Только там, где ручей замерзал, в долине у первого омута, Станда вылез из воды. Он наткнулся на узкую звериную тропу: скорей всего, здесь ходили на водопой олени. Он пополз на четвереньках, засунув пистолет за пазуху и взяв деревянную рукоятку гранаты в зубы. Этим путем я должен пробраться по склону на другую сторону, упрямо твердил он, карабкаясь по крутому обрыву.
Бой там, наверху, не прекращался.
«Беги! Беги!» — настойчиво подгонял Станду алешин голос. Он перебежал через молодую сосновую поросль, оцарапав лицо и руки о какие-то колючки, попадавшиеся на пути, на коленях прополз через две занесенные глубоким снегом вырубки, не думая уже о широком следе, который остается за ним, и вырвался километра на три ниже на дорогу, по которой они пришли сюда. Он нагнулся к снегу, ободранными руками ощупывая следы. Нет, их все столько же: он узнал свой след, следы Петра и Алеши. Никто не проходил этим путем после них.
До Волчьей скалы оставалось еще семь километров. Он совсем потерял представление о времени.
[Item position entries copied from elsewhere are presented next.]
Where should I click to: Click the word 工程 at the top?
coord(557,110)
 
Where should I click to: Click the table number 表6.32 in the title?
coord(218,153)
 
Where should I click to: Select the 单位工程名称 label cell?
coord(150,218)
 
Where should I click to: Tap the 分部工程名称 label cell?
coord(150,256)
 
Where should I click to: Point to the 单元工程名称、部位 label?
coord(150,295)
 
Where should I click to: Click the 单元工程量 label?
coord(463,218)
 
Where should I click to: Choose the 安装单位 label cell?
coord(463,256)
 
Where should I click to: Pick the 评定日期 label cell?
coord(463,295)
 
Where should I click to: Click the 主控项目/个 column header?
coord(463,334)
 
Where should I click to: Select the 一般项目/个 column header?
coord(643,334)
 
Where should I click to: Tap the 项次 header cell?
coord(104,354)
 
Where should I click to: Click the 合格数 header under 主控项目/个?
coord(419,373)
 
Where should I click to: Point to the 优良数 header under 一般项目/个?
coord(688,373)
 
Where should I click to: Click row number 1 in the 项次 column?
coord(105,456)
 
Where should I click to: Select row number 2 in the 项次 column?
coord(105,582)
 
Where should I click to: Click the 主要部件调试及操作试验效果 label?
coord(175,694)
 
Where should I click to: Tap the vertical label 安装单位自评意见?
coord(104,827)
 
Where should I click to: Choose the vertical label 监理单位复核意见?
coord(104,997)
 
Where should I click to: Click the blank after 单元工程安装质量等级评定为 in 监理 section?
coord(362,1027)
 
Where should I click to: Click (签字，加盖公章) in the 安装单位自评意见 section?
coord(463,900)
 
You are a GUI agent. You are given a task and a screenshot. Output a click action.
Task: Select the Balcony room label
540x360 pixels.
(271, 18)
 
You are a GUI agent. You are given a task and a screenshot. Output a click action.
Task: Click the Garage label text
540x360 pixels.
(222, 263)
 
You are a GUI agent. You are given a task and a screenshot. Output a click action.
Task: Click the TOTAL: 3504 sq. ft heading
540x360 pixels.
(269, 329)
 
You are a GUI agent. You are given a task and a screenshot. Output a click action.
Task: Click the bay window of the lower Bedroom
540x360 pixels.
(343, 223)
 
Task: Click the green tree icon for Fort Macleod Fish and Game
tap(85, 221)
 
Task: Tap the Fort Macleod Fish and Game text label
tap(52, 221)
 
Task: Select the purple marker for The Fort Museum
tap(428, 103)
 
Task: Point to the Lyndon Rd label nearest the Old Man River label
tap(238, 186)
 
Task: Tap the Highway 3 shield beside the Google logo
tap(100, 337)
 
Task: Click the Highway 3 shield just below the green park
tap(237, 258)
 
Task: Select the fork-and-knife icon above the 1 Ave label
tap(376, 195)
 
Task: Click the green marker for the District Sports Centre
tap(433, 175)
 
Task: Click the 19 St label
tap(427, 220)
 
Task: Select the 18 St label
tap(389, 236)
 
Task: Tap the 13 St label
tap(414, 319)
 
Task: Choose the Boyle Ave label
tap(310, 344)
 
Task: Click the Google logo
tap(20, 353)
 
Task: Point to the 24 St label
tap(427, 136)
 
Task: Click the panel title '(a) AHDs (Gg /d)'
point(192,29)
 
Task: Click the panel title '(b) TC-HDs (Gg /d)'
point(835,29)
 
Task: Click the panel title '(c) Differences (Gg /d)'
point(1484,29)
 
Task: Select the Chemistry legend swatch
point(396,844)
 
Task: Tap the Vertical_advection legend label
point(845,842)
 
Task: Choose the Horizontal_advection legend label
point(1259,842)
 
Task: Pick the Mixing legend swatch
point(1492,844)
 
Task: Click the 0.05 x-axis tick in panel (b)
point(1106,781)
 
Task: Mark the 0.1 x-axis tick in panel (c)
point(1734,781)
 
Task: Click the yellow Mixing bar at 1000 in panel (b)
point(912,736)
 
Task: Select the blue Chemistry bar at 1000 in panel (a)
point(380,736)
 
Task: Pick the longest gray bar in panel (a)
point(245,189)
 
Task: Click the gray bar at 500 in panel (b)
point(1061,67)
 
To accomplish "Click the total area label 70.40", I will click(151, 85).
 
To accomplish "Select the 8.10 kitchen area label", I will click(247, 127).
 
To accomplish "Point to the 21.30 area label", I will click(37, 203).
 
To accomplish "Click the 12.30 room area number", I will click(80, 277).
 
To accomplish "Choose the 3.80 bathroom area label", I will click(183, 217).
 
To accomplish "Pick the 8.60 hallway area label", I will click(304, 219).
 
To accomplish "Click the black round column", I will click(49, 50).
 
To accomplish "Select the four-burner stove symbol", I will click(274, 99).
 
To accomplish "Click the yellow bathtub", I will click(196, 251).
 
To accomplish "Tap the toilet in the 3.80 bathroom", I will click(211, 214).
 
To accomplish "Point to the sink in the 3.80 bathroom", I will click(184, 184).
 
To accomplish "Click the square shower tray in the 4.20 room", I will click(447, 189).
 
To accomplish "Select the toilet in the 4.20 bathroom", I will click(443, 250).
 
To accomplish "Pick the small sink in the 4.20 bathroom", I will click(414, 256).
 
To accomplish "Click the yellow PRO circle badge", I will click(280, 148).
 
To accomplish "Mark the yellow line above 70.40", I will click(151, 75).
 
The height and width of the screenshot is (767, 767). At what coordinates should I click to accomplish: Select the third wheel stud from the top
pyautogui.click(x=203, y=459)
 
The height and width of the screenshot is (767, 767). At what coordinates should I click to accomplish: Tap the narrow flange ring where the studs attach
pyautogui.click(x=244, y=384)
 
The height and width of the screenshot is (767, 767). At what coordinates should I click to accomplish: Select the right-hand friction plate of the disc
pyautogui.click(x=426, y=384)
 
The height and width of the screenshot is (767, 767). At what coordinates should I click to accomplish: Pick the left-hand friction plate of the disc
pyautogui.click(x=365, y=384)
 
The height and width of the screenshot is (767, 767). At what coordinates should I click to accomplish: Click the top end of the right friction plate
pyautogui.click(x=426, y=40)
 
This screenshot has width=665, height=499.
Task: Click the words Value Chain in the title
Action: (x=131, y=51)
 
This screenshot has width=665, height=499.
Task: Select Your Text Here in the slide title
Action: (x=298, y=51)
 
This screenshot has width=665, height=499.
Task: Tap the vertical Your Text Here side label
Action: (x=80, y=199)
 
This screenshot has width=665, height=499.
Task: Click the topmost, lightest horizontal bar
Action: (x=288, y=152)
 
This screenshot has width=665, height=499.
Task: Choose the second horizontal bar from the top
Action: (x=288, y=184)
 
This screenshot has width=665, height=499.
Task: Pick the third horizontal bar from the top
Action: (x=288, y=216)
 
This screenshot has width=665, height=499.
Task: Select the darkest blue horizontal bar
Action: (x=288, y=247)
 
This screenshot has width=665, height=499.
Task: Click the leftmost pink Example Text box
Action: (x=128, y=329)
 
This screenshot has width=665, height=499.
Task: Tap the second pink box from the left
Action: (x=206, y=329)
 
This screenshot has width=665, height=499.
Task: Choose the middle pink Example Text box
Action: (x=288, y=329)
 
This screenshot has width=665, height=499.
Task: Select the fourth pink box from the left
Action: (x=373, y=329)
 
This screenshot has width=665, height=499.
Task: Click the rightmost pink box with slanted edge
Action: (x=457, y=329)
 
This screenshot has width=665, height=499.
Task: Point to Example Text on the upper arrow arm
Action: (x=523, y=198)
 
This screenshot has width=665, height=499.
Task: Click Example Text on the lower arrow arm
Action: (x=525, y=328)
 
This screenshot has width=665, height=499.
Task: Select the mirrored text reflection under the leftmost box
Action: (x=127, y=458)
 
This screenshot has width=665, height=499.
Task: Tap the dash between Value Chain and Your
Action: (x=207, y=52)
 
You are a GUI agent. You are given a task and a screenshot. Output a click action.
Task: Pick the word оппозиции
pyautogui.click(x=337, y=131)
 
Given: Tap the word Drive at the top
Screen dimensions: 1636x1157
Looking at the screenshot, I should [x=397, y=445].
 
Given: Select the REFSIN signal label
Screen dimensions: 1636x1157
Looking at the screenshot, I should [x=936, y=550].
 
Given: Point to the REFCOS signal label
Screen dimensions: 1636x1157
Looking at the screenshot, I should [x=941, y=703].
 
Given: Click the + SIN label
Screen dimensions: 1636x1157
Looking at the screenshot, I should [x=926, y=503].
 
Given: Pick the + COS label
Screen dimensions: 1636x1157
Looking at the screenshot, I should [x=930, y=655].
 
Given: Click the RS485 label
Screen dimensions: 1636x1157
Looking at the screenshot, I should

Только по звездам определил, что сейчас около восьми, самое большее — половина девятого. «К десяти добегу!» — сказал он уверенно. Но через несколько шагов левая нога вдруг болезненно заныла.
«Скорее всего, я стер ее!» — мелькнуло у него в голове. Звуки выстрелов, непрестанно раздававшихся за его спиной, хотя и не так громко, но явственно, вселили в него новую надежду. Может быть, фашисты не посмеют пойти в атаку в темноте, тогда Алеша и Петр продержатся до прихода подкрепления! Эсэсовцы не любят сражаться ночью один на один. Сколько раз рассказывал им об этом комиссар Водолазов, основываясь на собственном опыте! Это была фантастическая, неправдоподобная надежда: ведь они оба были ранены, ведь у них было едва ли больше двух десятков гранат… Но тем упорнее надеялся Станда. В десять мы выйдем от Волчьей скалы, весь отряд на лыжах, после полуночи обнимем Алешу и Петра!
Вся одежда на нем обледенела. Куртка хрустела на каждом шагу, на бедрах он чувствовал уколы мороза, жгучие, как раскаленные иглы. И все-таки ему было жарко, все тело пылало точно в огне: я должен, должен должен!
Он бежал равномерно, как машина, и боль в левой ноге уже подчинилась этому темпу, стала тоже равномерной, будто тоже была необходима для дела. Когда Станда выбежал на Заячью горку, откуда дорога круто спускалась в ложбину, он на миг остановился. В эту минуту перестрелка совсем прекратилась. Конец? Или только передышка в жарком бою?
Но тут небо с той стороны, где находилась Гладкая, озарилось внезапной вспышкой голубого пламени.
Это был конец.
Станда упал на колени в снег, как будто у него подломились ноги, ударился лицом о мерзлый наст и по-детски испуганно заплакал. Петр! Алешка! Но тут же, в следующую секунду, привстал, напряженно прислушиваясь: кто это кричит!
«Беги! Беги! — слышался, казалось, над самым ухом, спокойный повелительный голос. — Надо спасти других! Надо спасти остальных!»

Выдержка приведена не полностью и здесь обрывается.